Input data:

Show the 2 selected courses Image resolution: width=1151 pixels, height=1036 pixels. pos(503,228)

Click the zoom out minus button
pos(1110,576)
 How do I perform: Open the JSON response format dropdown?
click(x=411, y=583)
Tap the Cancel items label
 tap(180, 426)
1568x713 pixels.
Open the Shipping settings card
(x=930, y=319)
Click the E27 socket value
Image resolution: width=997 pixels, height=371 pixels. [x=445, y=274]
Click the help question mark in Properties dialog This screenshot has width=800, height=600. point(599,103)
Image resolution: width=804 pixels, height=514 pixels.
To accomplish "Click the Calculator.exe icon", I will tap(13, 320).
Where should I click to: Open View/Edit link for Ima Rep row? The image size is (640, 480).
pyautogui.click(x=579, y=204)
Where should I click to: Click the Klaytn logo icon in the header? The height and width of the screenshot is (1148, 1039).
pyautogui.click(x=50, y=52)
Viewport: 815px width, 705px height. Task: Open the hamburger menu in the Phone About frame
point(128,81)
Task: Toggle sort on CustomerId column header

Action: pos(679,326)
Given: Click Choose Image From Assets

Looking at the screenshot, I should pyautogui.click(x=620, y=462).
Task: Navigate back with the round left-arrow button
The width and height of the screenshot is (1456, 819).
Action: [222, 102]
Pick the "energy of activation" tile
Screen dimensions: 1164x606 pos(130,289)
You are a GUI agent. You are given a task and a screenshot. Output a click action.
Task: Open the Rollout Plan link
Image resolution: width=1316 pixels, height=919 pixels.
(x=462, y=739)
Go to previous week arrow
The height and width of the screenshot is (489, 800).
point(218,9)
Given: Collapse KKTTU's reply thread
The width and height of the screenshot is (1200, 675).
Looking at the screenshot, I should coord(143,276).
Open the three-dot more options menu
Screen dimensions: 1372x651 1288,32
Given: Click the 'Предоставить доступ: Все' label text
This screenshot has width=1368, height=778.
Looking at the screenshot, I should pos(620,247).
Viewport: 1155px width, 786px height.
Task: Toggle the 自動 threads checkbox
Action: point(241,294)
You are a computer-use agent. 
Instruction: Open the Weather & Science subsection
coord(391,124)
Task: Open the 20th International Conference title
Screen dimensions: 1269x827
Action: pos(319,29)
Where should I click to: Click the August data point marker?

Problem to work on: Copy all the data above, replacing "Where should I click to" with "Where do I click to" each time it appears and leaving everything else unchanged.

Expected answer:
Show the 2 selected courses Image resolution: width=1151 pixels, height=1036 pixels. pos(503,228)

Click the zoom out minus button
pos(1110,576)
 How do I perform: Open the JSON response format dropdown?
click(x=411, y=583)
Tap the Cancel items label
 tap(180, 426)
1568x713 pixels.
Open the Shipping settings card
(x=930, y=319)
Click the E27 socket value
Image resolution: width=997 pixels, height=371 pixels. [x=445, y=274]
Click the help question mark in Properties dialog This screenshot has width=800, height=600. point(599,103)
Image resolution: width=804 pixels, height=514 pixels.
To accomplish "Click the Calculator.exe icon", I will tap(13, 320).
Where do I click to: Open View/Edit link for Ima Rep row? The image size is (640, 480).
pyautogui.click(x=579, y=204)
Where do I click to: Click the Klaytn logo icon in the header? The height and width of the screenshot is (1148, 1039).
pyautogui.click(x=50, y=52)
Viewport: 815px width, 705px height. Task: Open the hamburger menu in the Phone About frame
point(128,81)
Task: Toggle sort on CustomerId column header

Action: pos(679,326)
Given: Click Choose Image From Assets

Looking at the screenshot, I should pyautogui.click(x=620, y=462).
Task: Navigate back with the round left-arrow button
The width and height of the screenshot is (1456, 819).
Action: [222, 102]
Pick the "energy of activation" tile
Screen dimensions: 1164x606 pos(130,289)
You are a GUI agent. You are given a task and a screenshot. Output a click action.
Task: Open the Rollout Plan link
Image resolution: width=1316 pixels, height=919 pixels.
(x=462, y=739)
Go to previous week arrow
The height and width of the screenshot is (489, 800).
point(218,9)
Given: Collapse KKTTU's reply thread
The width and height of the screenshot is (1200, 675).
Looking at the screenshot, I should coord(143,276).
Open the three-dot more options menu
Screen dimensions: 1372x651 1288,32
Given: Click the 'Предоставить доступ: Все' label text
This screenshot has width=1368, height=778.
Looking at the screenshot, I should pos(620,247).
Viewport: 1155px width, 786px height.
Task: Toggle the 自動 threads checkbox
Action: point(241,294)
You are a computer-use agent. 
Instruction: Open the Weather & Science subsection
coord(391,124)
Task: Open the 20th International Conference title
Screen dimensions: 1269x827
Action: pos(319,29)
Where do I click to: Click the August data point marker?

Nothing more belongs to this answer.